101 goes by many names.
Many vacationers to California know her as the Pacific Highway. SoCal residents add a little more status, referring to her as “The 101”. Where she winds through the some of the world’s largest and oldest trees, in Northern Cali, she goes by the pseudonym Redwood Highway. 70’s folk rockers America made her famous when they sung of the free wind blowin’ through her hair via the stretch known as Ventura Highway. She’s El Camino Real in the south and the Olympic Highway as she wraps around the Olympic National Park in Washington state.
Countless hitchhikers have known her simply as “home”.
Like the host of rock n’ rollers who’ve sung about her over the years, she’s a rule breaker.

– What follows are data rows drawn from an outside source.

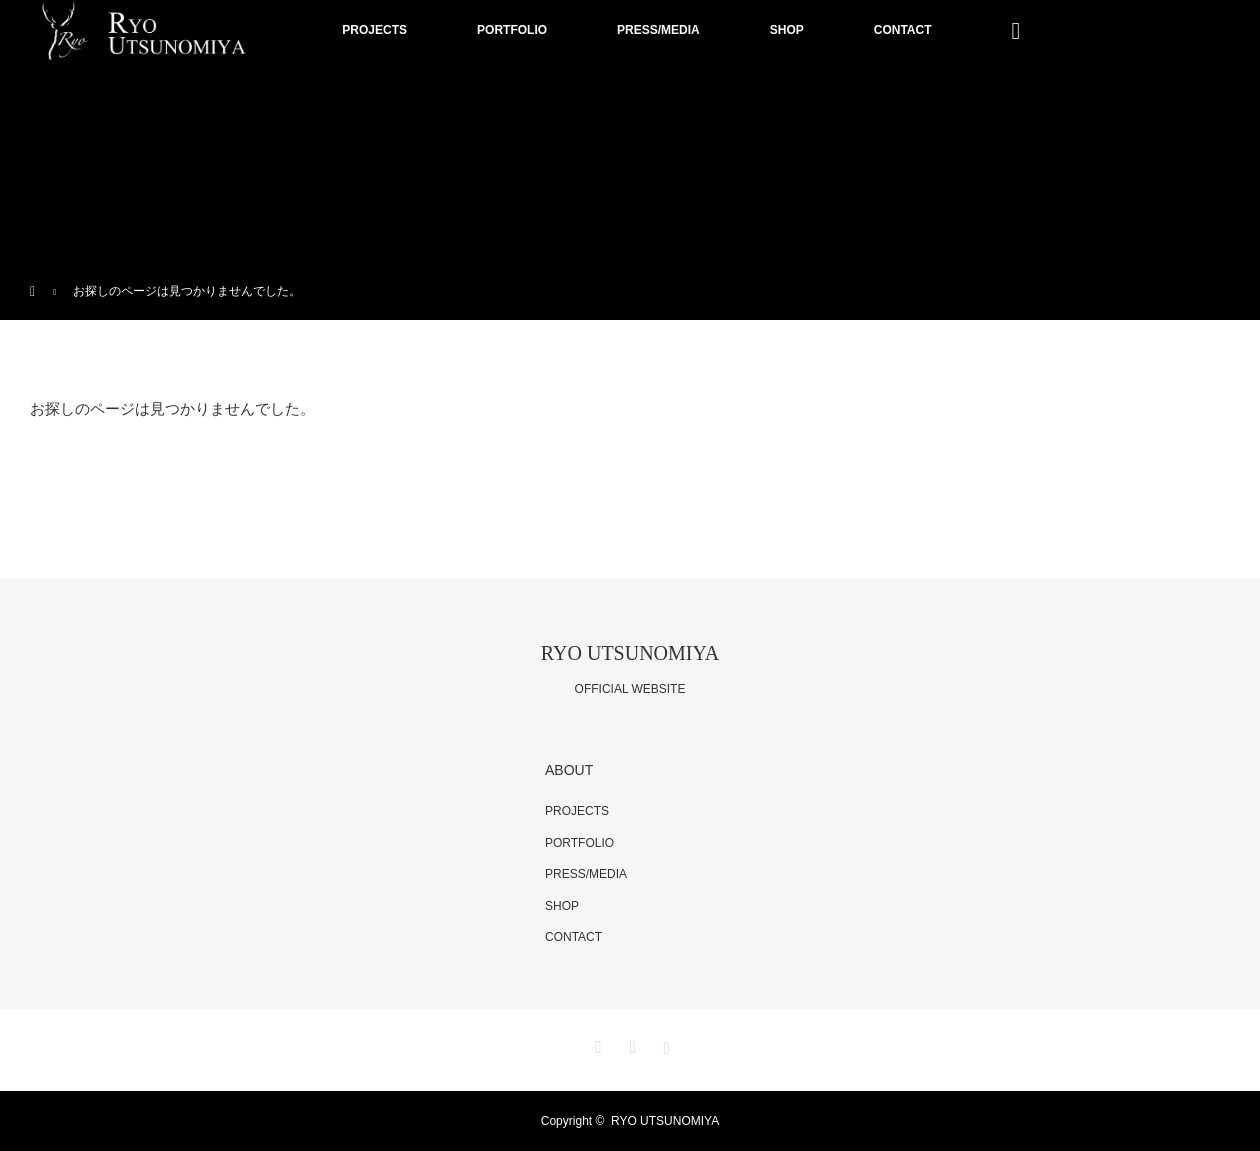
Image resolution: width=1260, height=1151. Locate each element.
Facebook (630, 1044)
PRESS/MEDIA (658, 30)
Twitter (596, 1044)
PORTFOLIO (512, 30)
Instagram (664, 1044)
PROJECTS (374, 30)
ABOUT (569, 770)
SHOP (787, 30)
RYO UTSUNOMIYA (630, 653)
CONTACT (903, 30)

Technically, US 101 begins in a little city just off of Puget Sound by the name of Tumwater, Washington. From there, its southerly route begins by immediately heading north and then east, looping the Olympic Peninsula in all of its misty, bald eagled charm. Even her very name, US Highway 101, goes against the traditional numbering system that governs where highways should fall on the map. Like many of her fellow US Highways, she’s been replaced by Interstates in places, and so she now, for reasons of map reading and legalism, terminates in Los Angeles, in some form or another she keeps on trucking the whole way south to San Diego. Hop the border and onto Mexico 1 if you want to keep heading south, all the way down the Baja California Peninsula. Or take a ferry into British Columbia and join up with Canada’s Trans-Canada Highway and cross back over the continent via our northern neighbor.
101 passes through two National Parks—Olympic and Redwood, both of which are temperate rainforests—through all three western states, generally hugging the coastline all the way down as it meanders through American legends like San Francisco and Hollywood, as well as every last mile of Oregon’s North Coast. Short of the now defunct, fabled Route 66, it’s without a doubt America’s best known road and perhaps the single most gorgeous stretch of mostly two lanes your wheels can roll across.
While it would actually be pretty difficult to move along any given portion of 101 and not have your eyes widened by the scenery abounding, while visiting the North Coast we highly recommend beginning from Manzanita and heading north, all the way to Long Island, Washington, if you’ve got a day or so to spare. Since much of the trip, particularly once you get north of Cannon Beach, is flat, this is a great stretch to do on a bicycle, but of course no one would blame you if you let your motorized automobile do the leg work while you kicked back and enjoyed the view. We could while away several more pages with our best attempt at describing what this stretch of the country looks like, but instead we’ll leave you with this collection of photographs.



























































If you made it this far, we have better news than even these photographs were able to portray…that being that even with this somewhat very large collection of photos, the amount to see and do in this three county stretch of Oregon would leave one taking pictures for years before they ever managed to see it all. So hop on your bike, get in your car, or stick out your thumb and get yourself up and down that 101.